_Goal of the exercise_
Here is a listing; restate all of it exactly.
--- Material shown Enclosed Below ---
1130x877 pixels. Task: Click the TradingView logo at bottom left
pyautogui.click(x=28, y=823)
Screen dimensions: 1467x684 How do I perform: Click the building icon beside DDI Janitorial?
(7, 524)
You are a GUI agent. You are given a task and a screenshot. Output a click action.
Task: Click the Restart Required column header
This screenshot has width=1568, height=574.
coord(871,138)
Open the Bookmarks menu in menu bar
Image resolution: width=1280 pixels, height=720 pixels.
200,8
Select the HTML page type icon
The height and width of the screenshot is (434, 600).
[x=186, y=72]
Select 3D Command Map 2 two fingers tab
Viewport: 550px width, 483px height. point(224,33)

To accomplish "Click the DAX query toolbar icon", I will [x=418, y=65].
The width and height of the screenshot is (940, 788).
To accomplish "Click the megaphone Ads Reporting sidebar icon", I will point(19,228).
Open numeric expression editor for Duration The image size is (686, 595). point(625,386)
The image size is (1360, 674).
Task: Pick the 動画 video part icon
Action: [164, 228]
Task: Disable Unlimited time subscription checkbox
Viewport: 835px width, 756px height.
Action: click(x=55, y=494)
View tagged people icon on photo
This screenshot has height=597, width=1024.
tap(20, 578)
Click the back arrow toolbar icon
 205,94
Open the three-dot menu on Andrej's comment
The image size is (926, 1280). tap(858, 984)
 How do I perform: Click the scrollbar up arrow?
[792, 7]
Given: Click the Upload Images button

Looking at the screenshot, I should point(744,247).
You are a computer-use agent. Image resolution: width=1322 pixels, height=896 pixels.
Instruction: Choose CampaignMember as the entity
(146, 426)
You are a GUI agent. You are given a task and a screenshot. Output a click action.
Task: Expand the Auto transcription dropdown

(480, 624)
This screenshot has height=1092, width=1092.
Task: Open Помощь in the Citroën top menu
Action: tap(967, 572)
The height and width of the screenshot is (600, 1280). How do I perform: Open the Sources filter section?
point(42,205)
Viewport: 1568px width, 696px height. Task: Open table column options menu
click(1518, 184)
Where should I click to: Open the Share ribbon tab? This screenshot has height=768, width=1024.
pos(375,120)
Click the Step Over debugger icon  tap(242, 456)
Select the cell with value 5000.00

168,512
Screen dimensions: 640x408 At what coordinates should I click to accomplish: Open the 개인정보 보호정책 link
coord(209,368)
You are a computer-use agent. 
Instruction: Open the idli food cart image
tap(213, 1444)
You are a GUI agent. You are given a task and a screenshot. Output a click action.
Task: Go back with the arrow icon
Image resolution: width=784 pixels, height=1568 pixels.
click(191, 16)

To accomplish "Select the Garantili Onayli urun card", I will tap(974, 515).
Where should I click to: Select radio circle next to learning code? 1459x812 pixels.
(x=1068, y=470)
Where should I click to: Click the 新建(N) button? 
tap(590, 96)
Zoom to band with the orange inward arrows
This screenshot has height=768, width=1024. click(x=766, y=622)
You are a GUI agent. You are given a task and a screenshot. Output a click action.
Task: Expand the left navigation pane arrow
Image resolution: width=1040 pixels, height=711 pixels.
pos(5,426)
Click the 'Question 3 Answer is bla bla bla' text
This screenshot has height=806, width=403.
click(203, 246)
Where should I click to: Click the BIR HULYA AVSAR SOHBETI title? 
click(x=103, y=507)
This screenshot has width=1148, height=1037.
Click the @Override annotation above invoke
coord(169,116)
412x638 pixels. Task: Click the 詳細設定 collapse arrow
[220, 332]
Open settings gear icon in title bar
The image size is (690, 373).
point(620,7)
--- End of Enclosed Material shown ---
_Your solution_
1130x877 pixels. Task: Click the TradingView logo at bottom left
pyautogui.click(x=28, y=823)
Screen dimensions: 1467x684 How do I perform: Click the building icon beside DDI Janitorial?
(7, 524)
You are a GUI agent. You are given a task and a screenshot. Output a click action.
Task: Click the Restart Required column header
This screenshot has width=1568, height=574.
coord(871,138)
Open the Bookmarks menu in menu bar
Image resolution: width=1280 pixels, height=720 pixels.
200,8
Select the HTML page type icon
The height and width of the screenshot is (434, 600).
[x=186, y=72]
Select 3D Command Map 2 two fingers tab
Viewport: 550px width, 483px height. point(224,33)

To accomplish "Click the DAX query toolbar icon", I will [x=418, y=65].
The width and height of the screenshot is (940, 788).
To accomplish "Click the megaphone Ads Reporting sidebar icon", I will point(19,228).
Open numeric expression editor for Duration The image size is (686, 595). point(625,386)
The image size is (1360, 674).
Task: Pick the 動画 video part icon
Action: [164, 228]
Task: Disable Unlimited time subscription checkbox
Viewport: 835px width, 756px height.
Action: click(x=55, y=494)
View tagged people icon on photo
This screenshot has height=597, width=1024.
tap(20, 578)
Click the back arrow toolbar icon
 205,94
Open the three-dot menu on Andrej's comment
The image size is (926, 1280). tap(858, 984)
 How do I perform: Click the scrollbar up arrow?
[792, 7]
Given: Click the Upload Images button

Looking at the screenshot, I should point(744,247).
You are a computer-use agent. Image resolution: width=1322 pixels, height=896 pixels.
Instruction: Choose CampaignMember as the entity
(146, 426)
You are a GUI agent. You are given a task and a screenshot. Output a click action.
Task: Expand the Auto transcription dropdown

(480, 624)
This screenshot has height=1092, width=1092.
Task: Open Помощь in the Citroën top menu
Action: tap(967, 572)
The height and width of the screenshot is (600, 1280). How do I perform: Open the Sources filter section?
point(42,205)
Viewport: 1568px width, 696px height. Task: Open table column options menu
click(1518, 184)
Where should I click to: Open the Share ribbon tab? This screenshot has height=768, width=1024.
pos(375,120)
Click the Step Over debugger icon  tap(242, 456)
Select the cell with value 5000.00

168,512
Screen dimensions: 640x408 At what coordinates should I click to accomplish: Open the 개인정보 보호정책 link
coord(209,368)
You are a computer-use agent. 
Instruction: Open the idli food cart image
tap(213, 1444)
You are a GUI agent. You are given a task and a screenshot. Output a click action.
Task: Go back with the arrow icon
Image resolution: width=784 pixels, height=1568 pixels.
click(191, 16)

To accomplish "Select the Garantili Onayli urun card", I will tap(974, 515).
Where should I click to: Select radio circle next to learning code? 1459x812 pixels.
(x=1068, y=470)
Where should I click to: Click the 新建(N) button? 
tap(590, 96)
Zoom to band with the orange inward arrows
This screenshot has height=768, width=1024. click(x=766, y=622)
You are a GUI agent. You are given a task and a screenshot. Output a click action.
Task: Expand the left navigation pane arrow
Image resolution: width=1040 pixels, height=711 pixels.
pos(5,426)
Click the 'Question 3 Answer is bla bla bla' text
This screenshot has height=806, width=403.
click(203, 246)
Where should I click to: Click the BIR HULYA AVSAR SOHBETI title? 
click(x=103, y=507)
This screenshot has width=1148, height=1037.
Click the @Override annotation above invoke
coord(169,116)
412x638 pixels. Task: Click the 詳細設定 collapse arrow
[220, 332]
Open settings gear icon in title bar
The image size is (690, 373).
point(620,7)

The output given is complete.